TEXT PROVIDED
This attitude comes out of two places, really. The first is a place of authority. You want others to listen to you and to believe you are right, so you have to put yourself in a position of authority. You do this by getting them to question other authorities in their life. (And acknowledging those other authorities gives you bonus points because it looks like you understand.) So if you want others to listen to something "new" you're going to teach, especially something that goes against the status quo, you have to establish some kind of authority first. Hence, you explain why everyone else is stupid so that you thus declare yourself smart. 

The second place is one of passion. And this is where I'm guilty most often. I come across an idea or something gets inspired in my heart, and it's something I've never heard taught before (or not often enough), and I get excited. And I want others to get excited. I want everyone to understand how lifechanging and wonderful this idea is and how lovely and how theologically defining. I want them to share my passion. So I pull an old Jesus-based "you have heard it said, but I say to you...." and try to get the fires burning. 

The problem is that being an anti-Christian, whether for authority or passion, sets up a hatred in the heart first. It sets up a dismissal. It sets up a rejection. It pits us against everything we've known and grown up with, and that's a hard row to hoe. It's hard to get someone to fall in love with your version of Christianity if you've just thrown all other versions of Christianity under the bus. It's hard to draw a line and say, "We love this, but we hate that," especially when at the end, it's all Jesus. It just overcomplicates things and introduces a hate that isn't necessary.

DATASET EXTRACT

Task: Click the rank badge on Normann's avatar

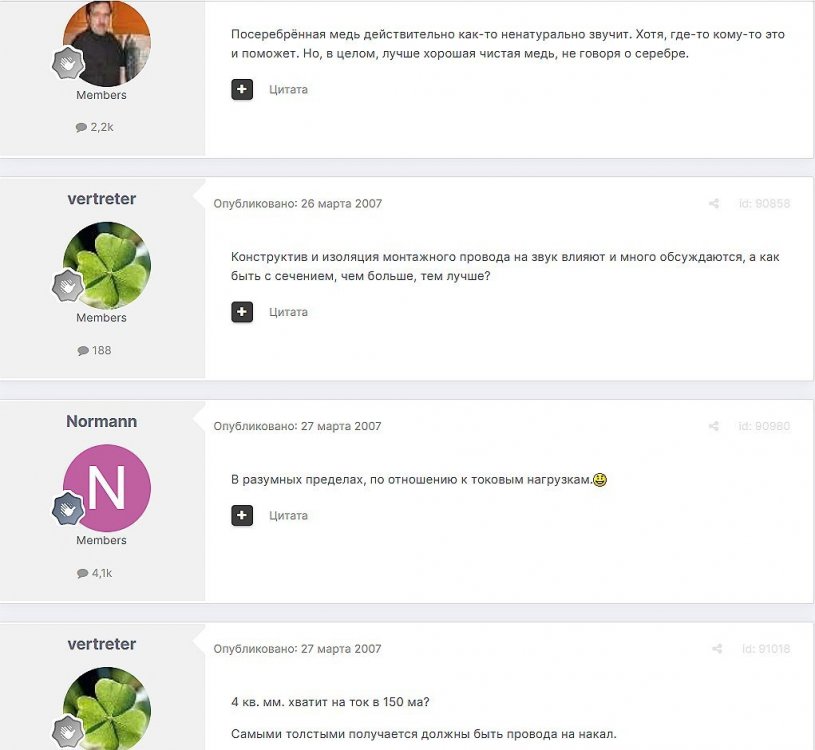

GIVEN PROBLEM
Copy out the whole passage about authority and passion word for word.

REPLY
This attitude comes out of two places, really. The first is a place of authority. You want others to listen to you and to believe you are right, so you have to put yourself in a position of authority. You do this by getting them to question other authorities in their life. (And acknowledging those other authorities gives you bonus points because it looks like you understand.) So if you want others to listen to something "new" you're going to teach, especially something that goes against the status quo, you have to establish some kind of authority first. Hence, you explain why everyone else is stupid so that you thus declare yourself smart. 

The second place is one of passion. And this is where I'm guilty most often. I come across an idea or something gets inspired in my heart, and it's something I've never heard taught before (or not often enough), and I get excited. And I want others to get excited. I want everyone to understand how lifechanging and wonderful this idea is and how lovely and how theologically defining. I want them to share my passion. So I pull an old Jesus-based "you have heard it said, but I say to you...." and try to get the fires burning. 

The problem is that being an anti-Christian, whether for authority or passion, sets up a hatred in the heart first. It sets up a dismissal. It sets up a rejection. It pits us against everything we've known and grown up with, and that's a hard row to hoe. It's hard to get someone to fall in love with your version of Christianity if you've just thrown all other versions of Christianity under the bus. It's hard to draw a line and say, "We love this, but we hate that," especially when at the end, it's all Jesus. It just overcomplicates things and introduces a hate that isn't necessary.